If anyone were to question if the GRA exception Section 20 Gender-specific offences would apply to Rape as defined in the Sexual Offences Scotland Act 2009? I would answer yes.  Yes, it would, unless you are prepared to ignore the entire foundations that this crime was drafted upon, then admit your belief that a fully functional female penis does exist.

Besides, Police Scotland must believe this exception would apply to this offence, as why else would they have quoted Section 20 in the FOI response?

It’s troubling that public bodies have introduced policies, that enable the opposite of what the law intended, without any scrutiny or consultation with the public.  Why can’t they just stick to the legislation we currently have in place?  The GRA has exceptions, so why are they not being properly applied? But, most crucially, many institutions can’t even accept the fact that the GRA actually does exist in this country, that we already have a legal process in place, so these exceptions are all meaningless when bodies override this lawful process and instead have policies that permit the practice of Self ID.   

These lawful exceptions exist in a framework that enables the rights of everyone to be respected.  Ignoring them may be to the benefit of one small group, but this will have a negative impact on others, and all these institutions need to be aware that their practices will be causing a detriment to those other groups.  And the group most disadvantaged, are the same people who are already more likely to be discriminated against and treated unfairly due to the differences in sex, and those people are women.

This week DCC Malcolm Graham of Police Scotland answered MSP questions at the Criminal Justice Committee on this very matter where he stated that a rape by a biological man who self identified as a woman had not occurred, therefore at this moment it was a hypothetical debate.  He also stated Police Scotland were awaiting clarity of Scottish Government guidance on this complex issue.  The crime of rape has been singled out as it is the most serious sexual offence a man can commit, but this criticism could equally be applied to other less serious sexual offences eg Section 3(2)(d) where it defines a sexual assault as when “a person intentionally or recklessly ejaculates semen onto” the victim.  It could even be argued that the recording of all sexual offences should accurately state the sex of the offender and the victim, since sexual violence is overwhelmingly a male crime that disproportionately impacts on women and girls.
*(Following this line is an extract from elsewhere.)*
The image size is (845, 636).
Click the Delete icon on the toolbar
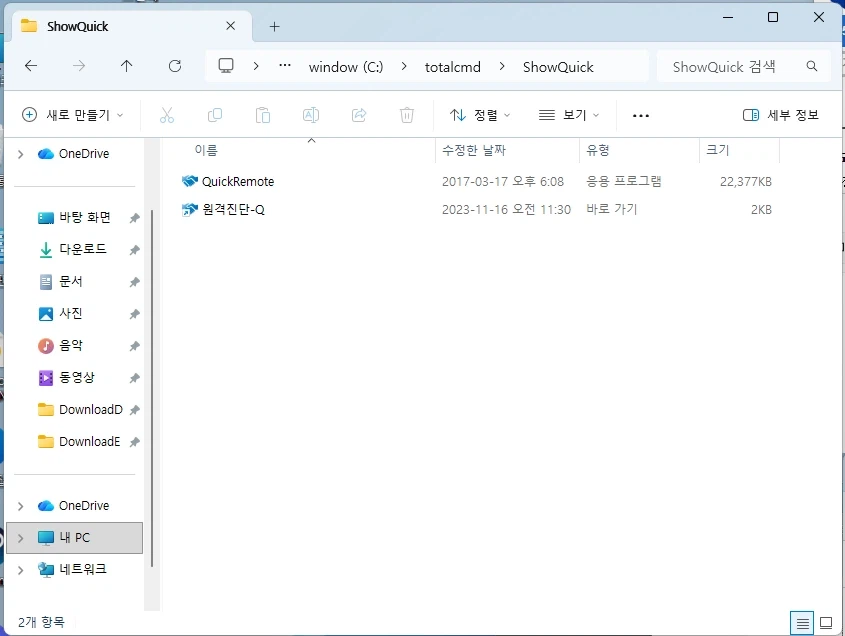[x=407, y=114]
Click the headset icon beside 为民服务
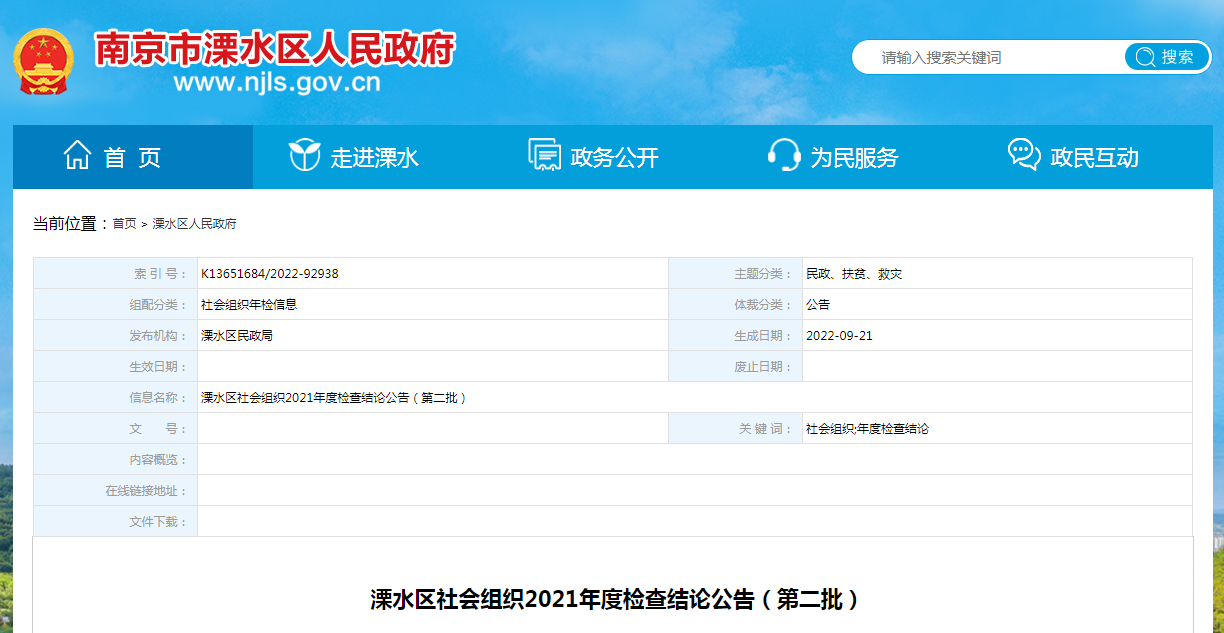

This point was made by the Equality and Human Rights Commission during the reform of the Law on Rape & Sexual Offences where it cautioned “against a ‘gender blind’ approach” stating “the widespread sexism and public apathy towards women victims of rape and sexual violence is of grave concern”.

I can’t think of a worst example of the “sexism and public apathy towards women victims” when we have the Police, prosecution and courts recording the male sexual violence against them as having been committed by a woman. 

Could this get any more degrading for women? Whilst it may be hypothetical at this point, time and again it has been shown that the very situation women warn might happen, does then go onto happen.  And each time our concerns are dismissed out of hand as being insignificant, unlikely to happen or irrelevant.   The point here is that the current practice of Police Scotland would allow this to happen, and it’s incredible that no one envisaged this when the policy was adopted.  It would be reassuring to women and girls if Police Scotland and the Scottish Government could at least acknowledge our concerns and demonstrate to us exactly how they have considered the impact this would have on us.  Otherwise, any other response just comes across as yet another example of an issue, that for them isn’t important, and can be easily dismissed.